Dino Aldeguer

Personal information
- Born: November 26, 1975 (age 50)
- Nationality: Filipino
- Listed height: 5 ft 10 in (1.78 m)

Career information
- College: De La Salle
- PBA draft: 2000: 1st round, 3rd overall pick
- Drafted by: Purefoods Tender Juicy Hotdogs
- Position: Point guard
- Number: 11

Career history
- 2000: Alaska Milkmen
- 2001–2002: Negros Slashers

Career highlights
- PBA champion (2000 All-Filipino); 2× UAAP champion (1998, 1999); MBA champion (2002);

= Dino Aldeguer =

Filipino former basketball player

Fernando "Dino" Aldeguer III (born November 28, 1975) is a Filipino former basketball player.

== Playing career ==

=== La Salle ===
Aldeguer played for De La Salle Green Archers under Jong Uichico, then under Franz Pumaren (1998 to 1999). He won a championship in 1998 and 1999 with Ren-ren Ritualo, Mon Jose, and future San Juan Mayor Francis Zamora.

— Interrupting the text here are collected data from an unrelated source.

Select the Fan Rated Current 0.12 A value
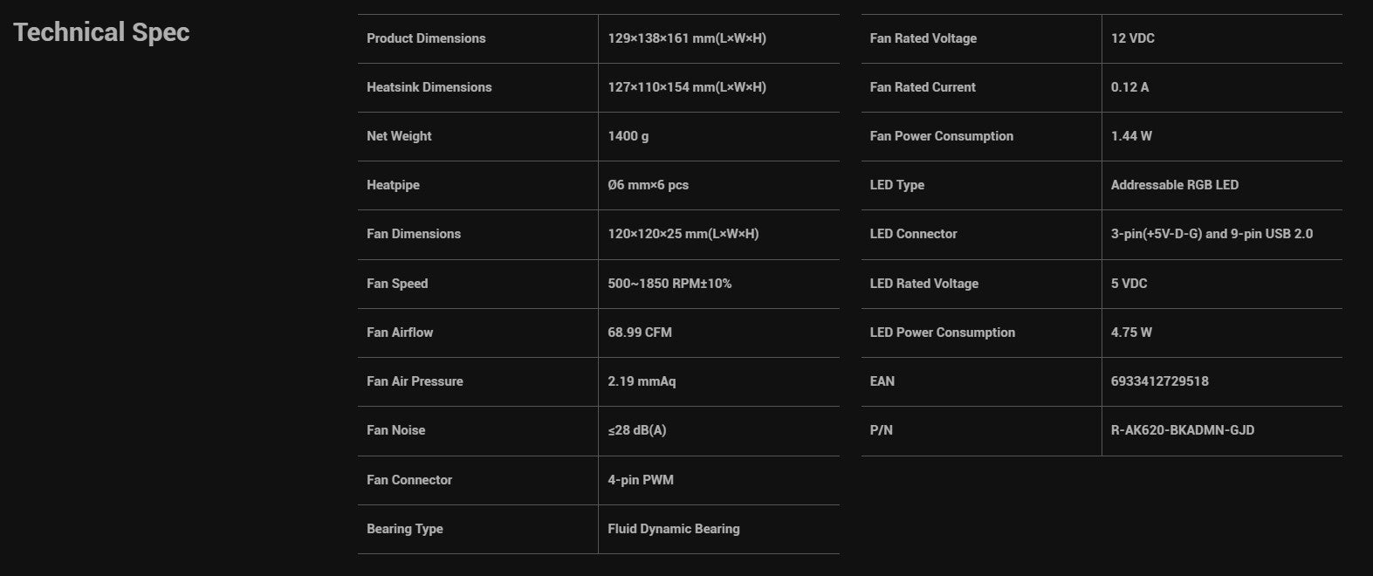Screen dimensions: 1373x576 [x=1130, y=87]
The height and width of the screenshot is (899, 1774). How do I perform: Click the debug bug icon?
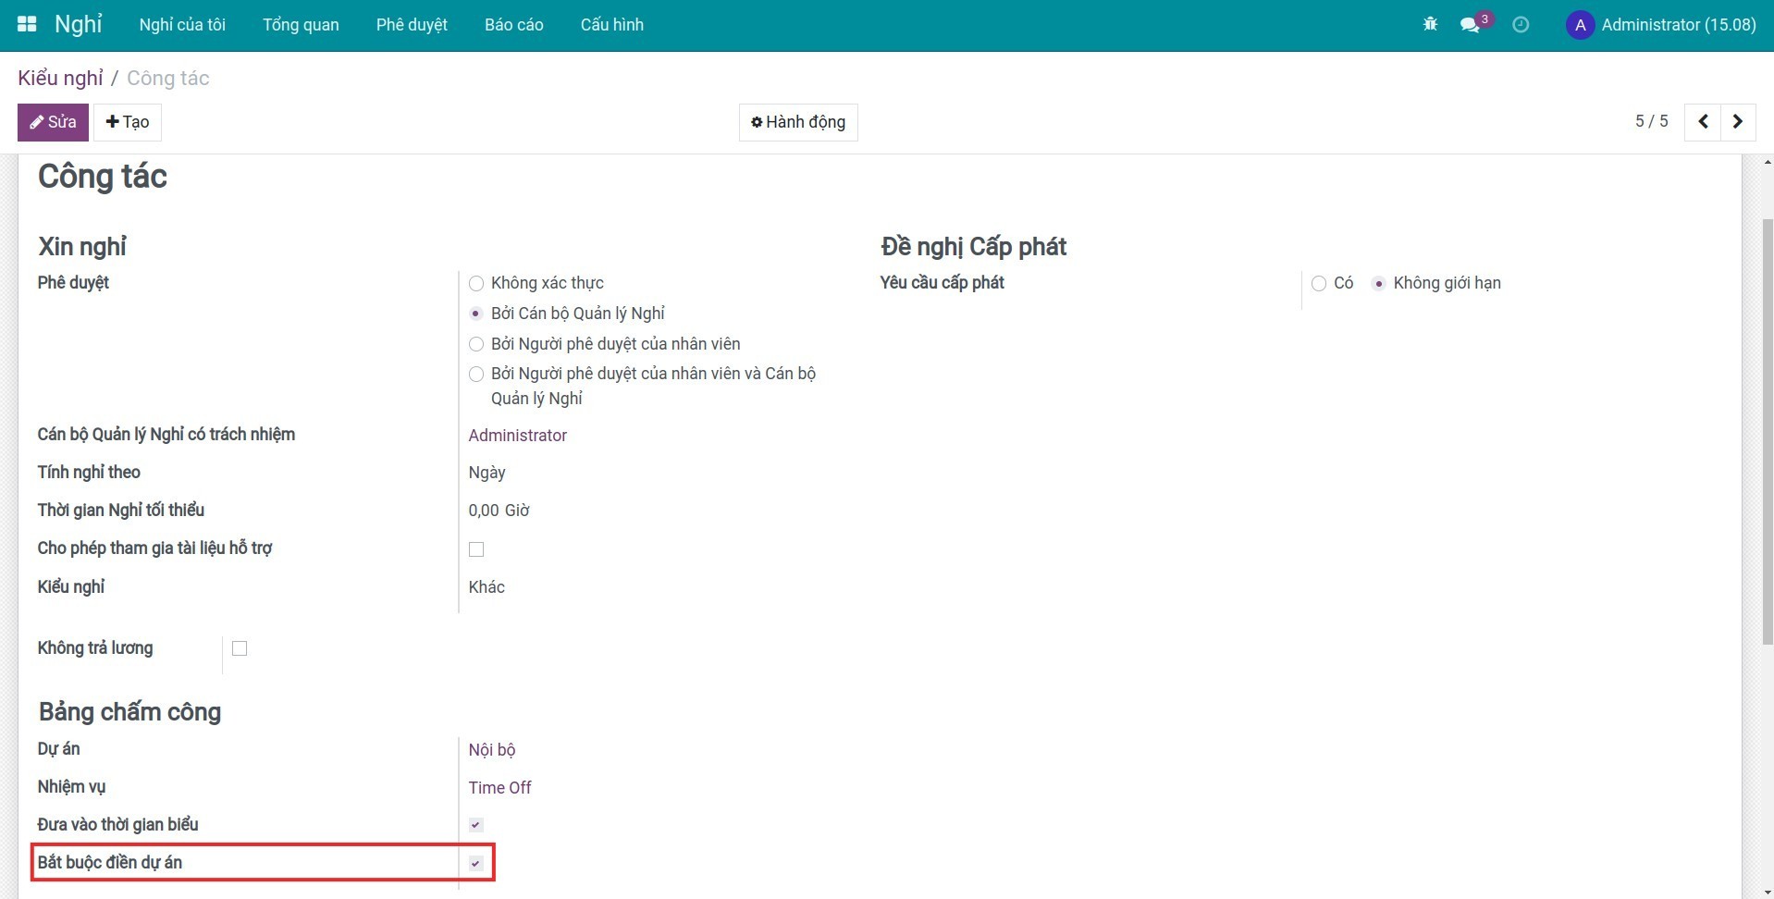1430,25
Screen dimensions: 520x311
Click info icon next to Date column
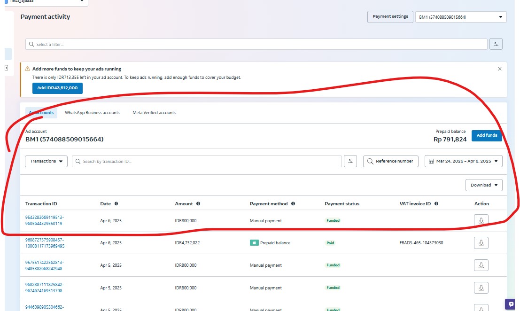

His notable performance when he shot a three pointer that send the 1999 finals game 3 into overtime.

=== Professional ===
Aldeguer played for Alaska Aces under Tim Cone. He also played for Negros Slashers in MBA and won a championship.

==Personal life==
Aldeguer stopped playing professionally to work in a construction company. He plays squash as a pastime. Aldeguer is the younger brother of Philippine trade secretary Cristina Aldeguer-Roque and the brother-in-law of former Coca-Cola Tigers coach and Parañaque councilor Binky Favis. His son, Andres Aldeguer, is a footballer who plays for the Philippines national under-23 team.